In some cases, the court may stay the effect of its judgments so that unconstitutional laws continue in force for a period of time. Usually, this is done to give Parliament or a legislature sufficient time to enact a new replacement scheme of legislation. For example, in Reference Re Manitoba Language Rights, the court struck down Manitoba's laws because they were not enacted in the French language, as required by the Constitution. However, the Court stayed its judgment for five years to give Manitoba time to re-enact all its legislation in French. It turned out five years was insufficient so the court was asked, and agreed, to give more time.

Constitutional questions may, of course, also be raised in the normal case of appeals involving individual litigants, governments, government agencies or Crown corporations. In such cases the federal and provincial governments must be notified of any constitutional questions and may intervene to submit a brief and attend oral argument at the court. Usually the other governments are given the right to argue their case in the court, although on rare occasions this has been curtailed and prevented by order of one of the court's judges.

Sessions

The Supreme Court sits for 18 weeks of the year beginning the first Monday of October and usually runs until the end of June and sometimes into July. Hearings only take place in Ottawa, although litigants can present oral arguments from remote locations by means of a video-conference system. Hearings are open to the public. Most hearings are taped for delayed telecast in both of Canada's official languages. When in session, the court sits Monday to Friday, hearing two appeals a day. A quorum consists of five members for appeals, but a panel of nine justices hears most cases.

On the bench, the chief justice of Canada or, in his or her absence, the senior puisne justice, presides from the centre chair with the other justices seated to his or her right and left by order of seniority of appointment.

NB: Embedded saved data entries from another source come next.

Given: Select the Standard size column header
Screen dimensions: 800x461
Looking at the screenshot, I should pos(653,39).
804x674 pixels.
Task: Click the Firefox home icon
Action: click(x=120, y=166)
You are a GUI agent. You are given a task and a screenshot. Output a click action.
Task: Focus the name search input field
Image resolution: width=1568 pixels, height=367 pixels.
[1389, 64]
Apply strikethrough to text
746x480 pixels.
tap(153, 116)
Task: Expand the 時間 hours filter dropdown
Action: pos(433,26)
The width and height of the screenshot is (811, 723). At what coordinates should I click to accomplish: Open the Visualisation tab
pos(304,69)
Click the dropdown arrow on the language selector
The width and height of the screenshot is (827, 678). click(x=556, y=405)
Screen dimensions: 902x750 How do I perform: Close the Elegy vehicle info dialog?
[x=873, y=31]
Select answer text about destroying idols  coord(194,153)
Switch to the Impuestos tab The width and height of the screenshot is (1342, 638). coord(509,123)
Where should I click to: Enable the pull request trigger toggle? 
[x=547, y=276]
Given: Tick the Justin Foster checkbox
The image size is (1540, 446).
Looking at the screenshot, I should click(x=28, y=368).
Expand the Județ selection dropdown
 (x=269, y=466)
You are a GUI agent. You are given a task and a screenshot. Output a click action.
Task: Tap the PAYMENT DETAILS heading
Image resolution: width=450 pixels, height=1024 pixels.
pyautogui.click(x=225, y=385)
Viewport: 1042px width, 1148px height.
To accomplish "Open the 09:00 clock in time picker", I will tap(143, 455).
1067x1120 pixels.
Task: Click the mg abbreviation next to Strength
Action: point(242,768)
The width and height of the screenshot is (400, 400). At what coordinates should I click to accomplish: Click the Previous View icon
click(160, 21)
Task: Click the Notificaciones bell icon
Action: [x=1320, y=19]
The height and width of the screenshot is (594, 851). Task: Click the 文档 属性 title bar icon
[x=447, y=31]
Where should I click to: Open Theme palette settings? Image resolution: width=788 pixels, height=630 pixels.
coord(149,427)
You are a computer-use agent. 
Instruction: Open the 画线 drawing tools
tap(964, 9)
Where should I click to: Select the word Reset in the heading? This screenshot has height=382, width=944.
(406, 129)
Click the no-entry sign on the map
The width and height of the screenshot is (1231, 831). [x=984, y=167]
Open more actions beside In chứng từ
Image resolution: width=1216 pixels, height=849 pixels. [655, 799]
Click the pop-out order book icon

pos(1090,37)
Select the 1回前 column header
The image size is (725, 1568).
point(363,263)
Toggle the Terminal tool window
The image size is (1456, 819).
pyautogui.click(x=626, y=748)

At sittings, the justices usually appear in black silk robes but they wear their ceremonial robes of bright scarlet trimmed with Canadian white mink in court on special occasions and in the Senate at the opening of each new session of Parliament.

Counsel appearing before the court may use either English or French. The judges can also use either English or French. There is simultaneous translation available to the judges, counsel and to members of the public who are in the audience.

The decision of the court is sometimes – but rarely – rendered orally at the conclusion of the hearing. In these cases, the court may simply refer to the decision of the court below to explain its own reasons. In other cases, the court may announce its decision at the conclusion of the hearing, with reasons to follow. As well, in some cases, the court may not call on counsel for the respondent, if it has not been convinced by the arguments of counsel for the appellant. In very rare cases, the court may not call on counsel for the appellant and instead calls directly on counsel for the respondent. However, in most cases, the court hears from all counsel and then reserves judgment to enable the justices to write considered reasons. Decisions of the court need not be unanimous – a majority may decide, with dissenting reasons given by the minority. Justices may write separate or joint opinions for any case.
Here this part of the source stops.